Complaints, mostly from minority areas, never quite coalesced into a movement. Police officials and city leaders casually dismissed opponents, denying that the stops were race-based and pointing to the plummeting crime rate as justification for the tactics.
The stops continued to rise by the tens of thousands, as police officials pushed to drive crime levels even lower. And although the dialogue never changed, the slow unmaking of the stop-and-frisk strategy had quietly begun.
In a 16th-floor conference room in TriBeCa, roughly 40 different groups of researchers, lawyers and community activists gathered in June 2011 to plan a unified political attack on the policing practice to go along with the one being mounted in the federal courts.

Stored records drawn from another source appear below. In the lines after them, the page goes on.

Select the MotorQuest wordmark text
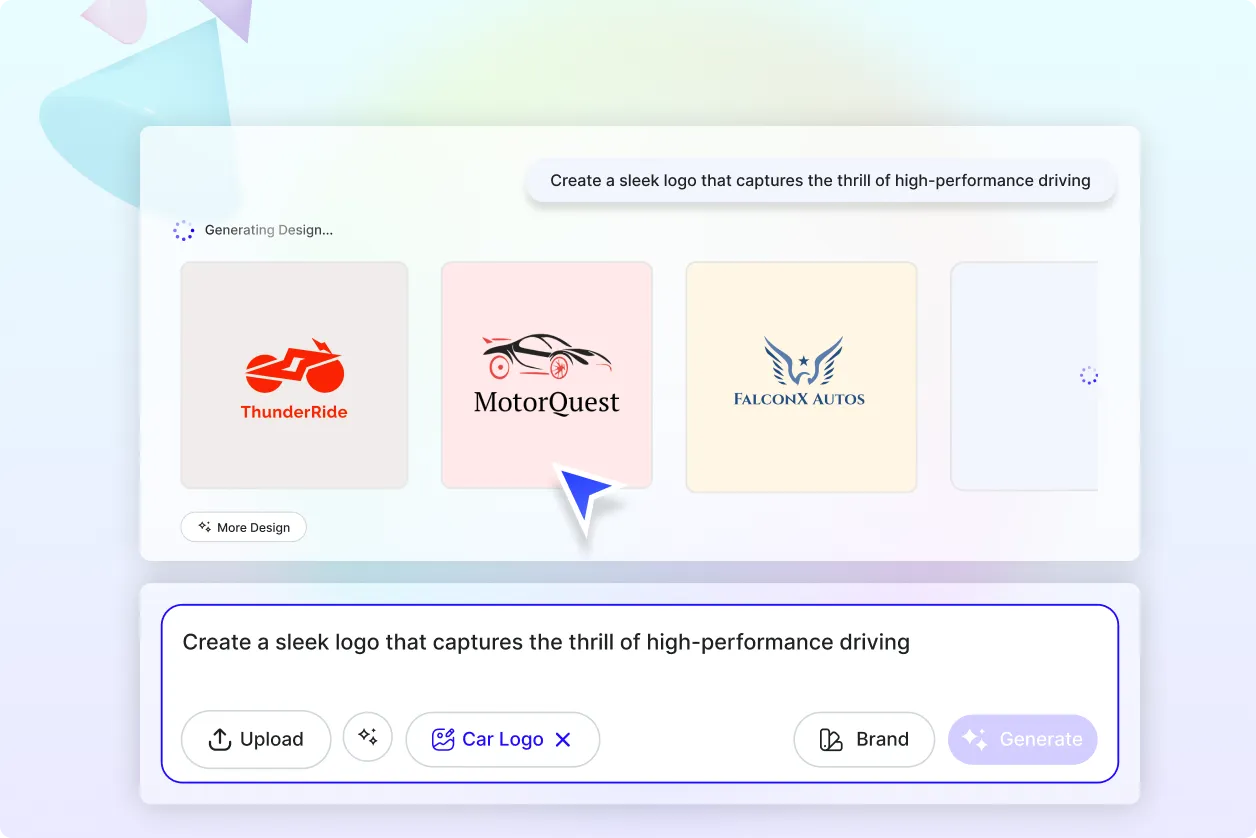This screenshot has height=838, width=1256. [x=546, y=403]
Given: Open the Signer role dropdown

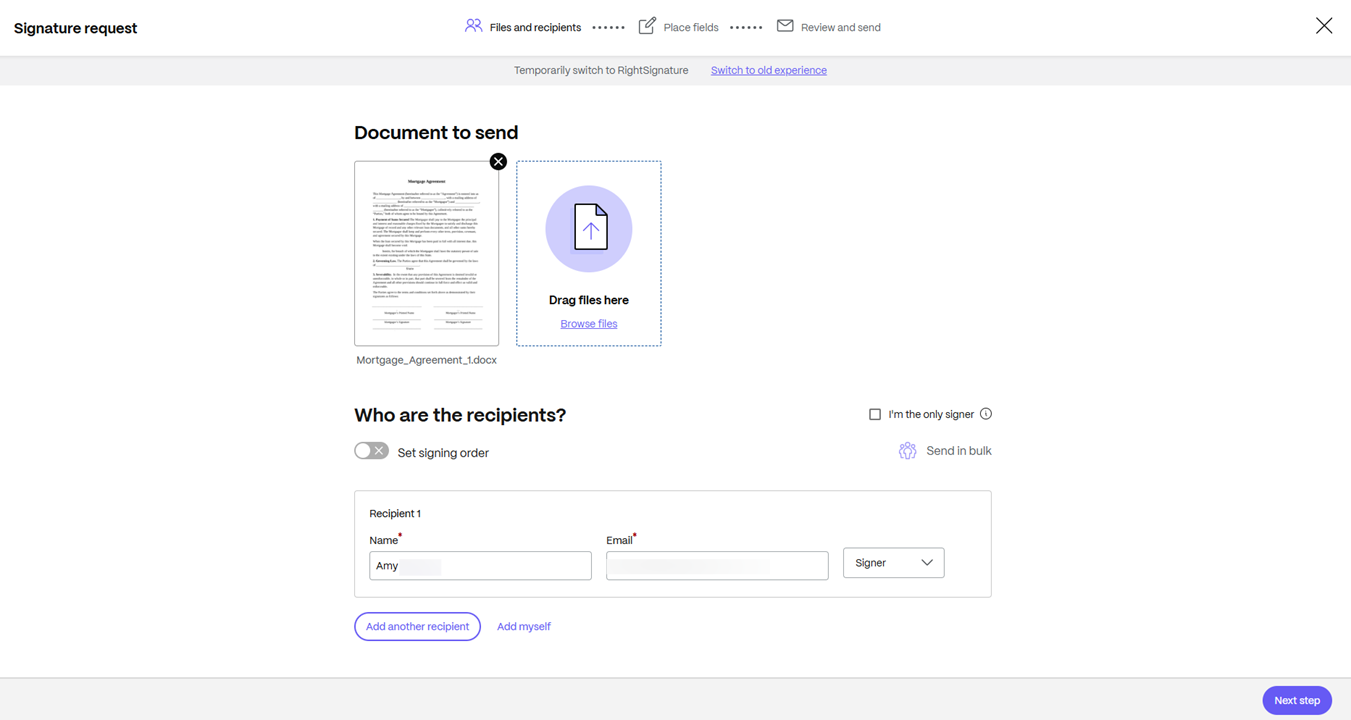Looking at the screenshot, I should pos(893,562).
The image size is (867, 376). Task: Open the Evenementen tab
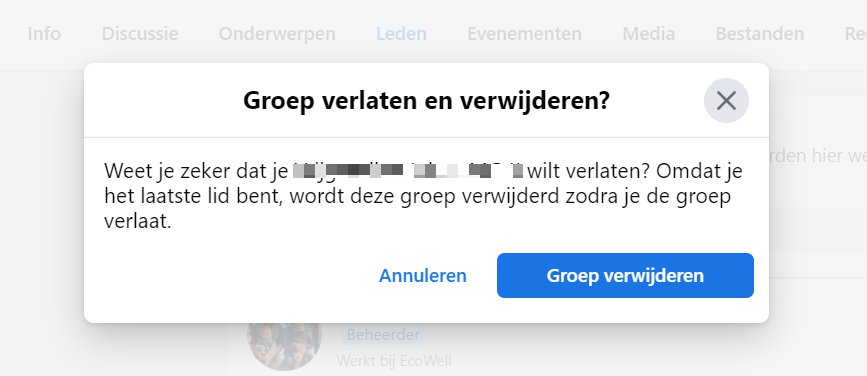click(524, 34)
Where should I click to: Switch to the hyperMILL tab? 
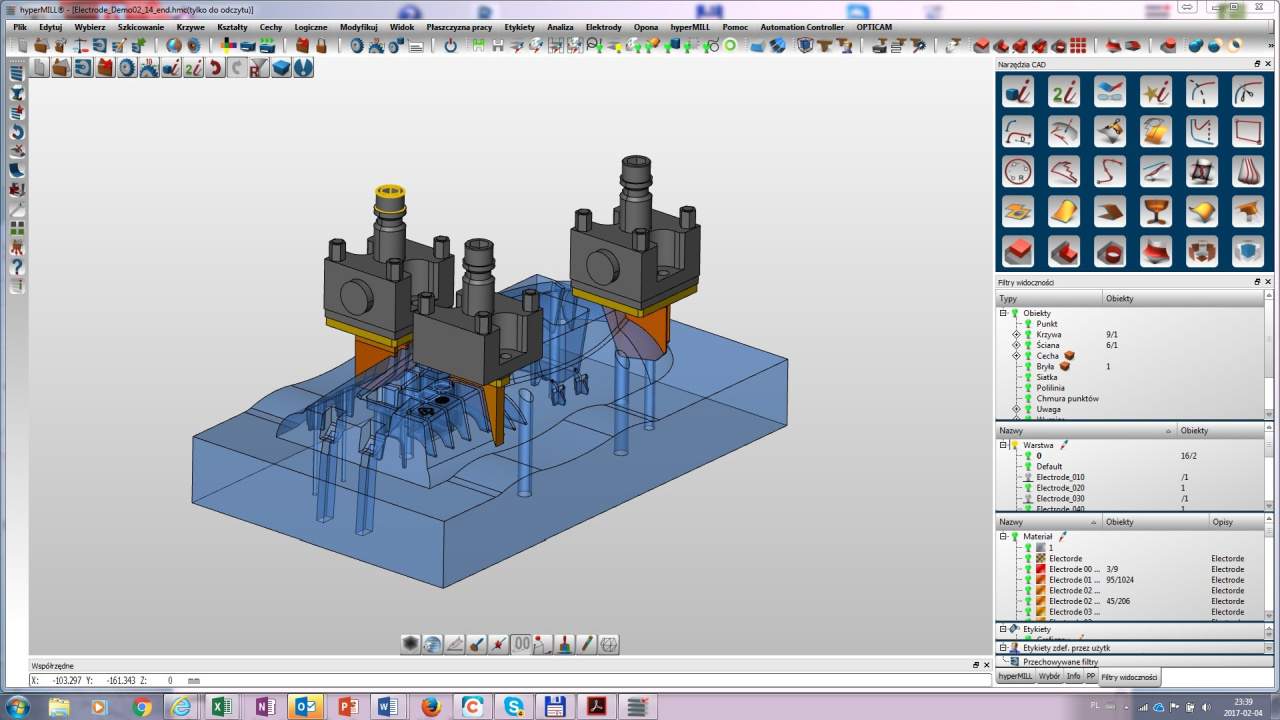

The groups coalesced under one name, Communities United for Police Reform, fanning out into neighborhoods with heavy police activity and becoming a regular and loud presence at rallies on the steps of City Hall and outside the federal courthouse in Manhattan. The mantra: Change the Police Department.
Their efforts, backed by $2.2 million in grants from George Soros’s Open Society Foundations, set the stage for a stunning repudiation of what has become the department’s signature street-level tactic, long defended by successive mayoral administrations.
In the City Council in late June and in a federal court on Monday, the Police Department suffered severe setbacks to its crime policy, and is now facing a court-ordered monitor, two police oversight bills and the possibility that its perceived legacy of a significant decline in crime may come with an asterisk.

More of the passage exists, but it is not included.